Creating & Using Data Sources
This guide covers uploading and managing document-based data sources, then querying them for relevant AI context.
MindStudio allows you to create internal data sources directly within your projects. These data sources are ideal for uploading documents—like support guides or product manuals—that your AI agents can reference to generate accurate, contextual responses.
Types of Data Sources
MindStudio supports several types of data sources:
Integration data sources: External services like Google Docs or Sheets, brought in via integration blocks.
Internal databases: Custom backends or structured tables, supported via advanced connections.
Document-based project data sources: Files uploaded directly into your project’s "Data Sources" folder—this is the focus of this guide.
Example Use Case: Creating a Support Bot
To demonstrate how document-based data sources work, we'll create a support bot that answers questions about MindStudio using uploaded documentation.
Step 1: Add a User Input Block
Begin your AI agent with a user input block. This block captures the user's question and stores it in a variable, typically called query
.
Step 2: Upload Documentation
Navigate to the Data Sources section on the left-hand panel. Click the plus button to create a new data source:
Name it (e.g.,
Mind Studio Docs
)Add a description
Upload documents (up to 150 files, each ≤50MB)
Tip: Use a free PDF compression service if your documents are too large.
Step 3: Monitor the Upload
As the document uploads, it will be processed into a vector database:
You’ll see a word count and chunk count.
Review the extracted text to ensure formatting looks clean.
Check the chunk preview to understand how the document is split.

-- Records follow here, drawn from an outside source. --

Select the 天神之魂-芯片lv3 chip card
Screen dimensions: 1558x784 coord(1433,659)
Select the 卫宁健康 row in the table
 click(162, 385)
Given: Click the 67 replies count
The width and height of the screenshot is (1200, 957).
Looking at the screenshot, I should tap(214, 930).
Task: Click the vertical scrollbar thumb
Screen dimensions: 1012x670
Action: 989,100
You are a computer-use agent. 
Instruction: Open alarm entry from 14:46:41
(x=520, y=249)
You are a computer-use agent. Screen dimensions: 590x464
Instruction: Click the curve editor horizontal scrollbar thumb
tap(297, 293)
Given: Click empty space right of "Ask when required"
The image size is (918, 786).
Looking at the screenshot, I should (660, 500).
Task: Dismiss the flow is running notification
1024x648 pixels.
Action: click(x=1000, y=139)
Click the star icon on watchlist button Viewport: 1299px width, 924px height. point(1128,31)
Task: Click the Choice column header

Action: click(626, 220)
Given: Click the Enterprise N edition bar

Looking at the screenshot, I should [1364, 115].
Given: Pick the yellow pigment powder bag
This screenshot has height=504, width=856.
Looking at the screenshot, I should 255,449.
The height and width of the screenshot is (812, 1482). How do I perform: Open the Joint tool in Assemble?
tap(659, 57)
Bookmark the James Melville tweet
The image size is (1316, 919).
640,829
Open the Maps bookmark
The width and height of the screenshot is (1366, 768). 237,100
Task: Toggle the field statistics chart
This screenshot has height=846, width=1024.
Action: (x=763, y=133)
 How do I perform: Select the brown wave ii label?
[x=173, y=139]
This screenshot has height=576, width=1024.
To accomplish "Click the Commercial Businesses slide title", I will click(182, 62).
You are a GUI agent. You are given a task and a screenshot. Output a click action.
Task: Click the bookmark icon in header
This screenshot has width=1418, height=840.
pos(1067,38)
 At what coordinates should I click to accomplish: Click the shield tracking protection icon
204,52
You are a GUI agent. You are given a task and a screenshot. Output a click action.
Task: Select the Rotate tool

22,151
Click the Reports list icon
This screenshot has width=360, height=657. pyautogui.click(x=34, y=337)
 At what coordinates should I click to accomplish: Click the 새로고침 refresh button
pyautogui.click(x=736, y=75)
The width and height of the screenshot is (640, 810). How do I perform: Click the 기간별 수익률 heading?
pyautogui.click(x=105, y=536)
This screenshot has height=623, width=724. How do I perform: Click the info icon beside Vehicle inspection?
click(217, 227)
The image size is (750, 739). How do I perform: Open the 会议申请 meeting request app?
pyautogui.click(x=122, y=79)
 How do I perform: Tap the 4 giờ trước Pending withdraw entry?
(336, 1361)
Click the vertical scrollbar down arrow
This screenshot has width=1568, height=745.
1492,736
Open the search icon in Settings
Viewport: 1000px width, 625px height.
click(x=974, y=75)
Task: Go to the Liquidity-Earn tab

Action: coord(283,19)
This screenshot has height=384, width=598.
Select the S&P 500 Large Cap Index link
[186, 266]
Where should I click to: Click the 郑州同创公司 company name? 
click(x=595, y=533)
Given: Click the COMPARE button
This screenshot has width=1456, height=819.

Use the index snippet to reference the full document, or query it with natural language.
Querying the Data Source
Step 4: Add a Query Data Source Block
Insert the Query Data Source block into your workflow:
Select your uploaded data source.
Set the output variable (e.g.,
query_result
)Use the
query
variable (from user input) to trigger the search.Optionally adjust the number of chunks retrieved (default is 3, max is 5).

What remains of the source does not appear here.